After 20 years, Peter has bequeathed editorship of the journal to a new team at the University of Birmingham’s Health Services Management Centre (HSMC). Committed to a strapline of “rigor and relevance”, HSMC is a leading centre for research, professional development and consultancy in health and social care, and – like the journal – we work at the interface of research, policy and practice. Above all, we believe that research needs to have impact: to be useful for and actively used in everyday practice. However, we also believe that practice can help generate new evidence. While sometimes we need to be sure that something will be effective before we do it (what we describe as “evidence-based practice”), there are many situations where we have to focus on things we know are not working, make changes and learn by doing and reflecting (a form of “practice-based evidence”). Although a divided system often keeps these two ways of seeing the world separate and distinct from each other, we feel that they are two sides of the same coin and should always go hand in hand.

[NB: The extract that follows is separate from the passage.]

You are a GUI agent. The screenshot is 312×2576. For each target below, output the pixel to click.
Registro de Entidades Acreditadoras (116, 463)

In pursuit of this mission, each member of the new editorial team combines a mix of research and practice. A qualified social worker by background, Jon Glasby is now Professor of Health and Social Care at HSMC and a Non-Executive Director of Birmingham Children’s Hospital. Specialising in joint work between the public and voluntary sectors, Robin Miller is a former practitioner and senior manager in a range of integrated health and social care systems. Lead author of The Policy Press’s Better Partnership Working series, Helen Dickinson is a Senior Lecturer working in health and social care, but also leads the University’s Public Service Academy (a high-level strategic relationship between Birmingham City Council and the university which aims to improve practice through academics and practitioners working together).

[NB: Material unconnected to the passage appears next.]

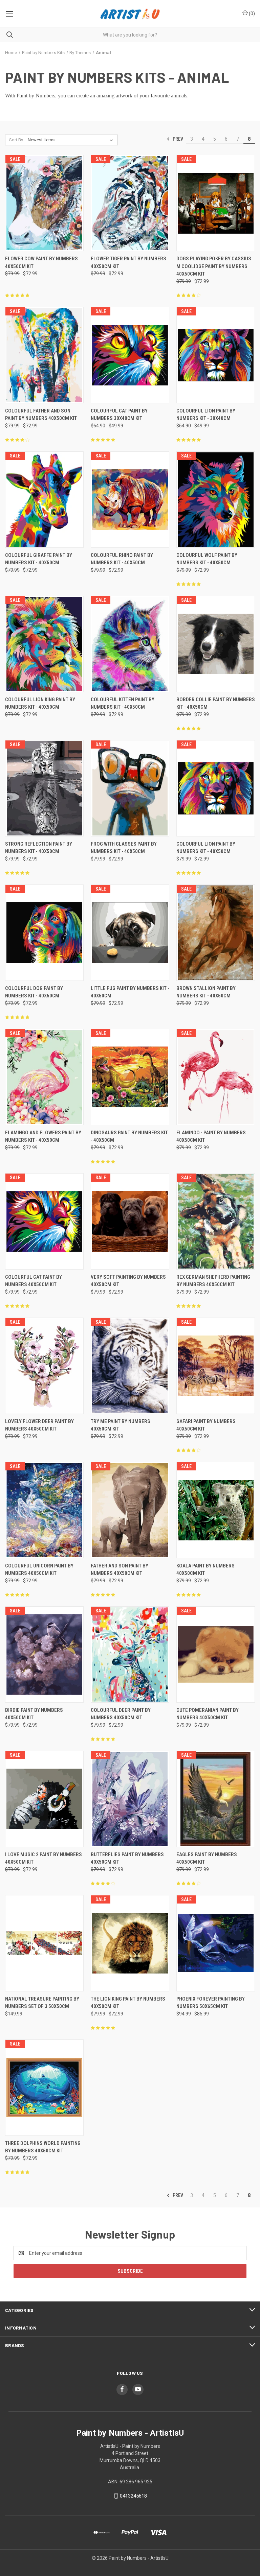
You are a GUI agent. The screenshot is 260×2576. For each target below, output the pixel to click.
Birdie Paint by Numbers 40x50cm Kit (34, 1714)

Although we highlight a series of current challenges above, there are also major opportunities in the current policy context – and the advent of Health and Well-being Boards is a good example. This themed edition of the journal has been co-ordinated by Richard Humphries at the King’s Fund, and we hope that the mixture of research, policy commentary and practical case studies is a helpful resource for health and social communities trying to find a way of making the new system work in practice. As the different contributors imply, health and well-being Boards could easily become “talking shops” that add little value to existing structures, but could equally be the glue that holds the rest of the system together in a difficult policy and financial context. How this plays out locally may well be a decision for local leaders as to the type of health and well-being board they want to have and the extent to which they can set aside day-to-day pressures to focus on a joint agenda. Of course, in many ways, such boards are merely the latest opportunity to continue a journey that health and social care partners have been on for many years – throughout the Journal’s 20 year history and throughout Peter’s inspirational leadership.

As we move into 2013 and take up a new editorial role, it feels as if the journal has just as much to offer now as it did when it began in the early 1990s – and as if this unlikely to change for the foreseeable future.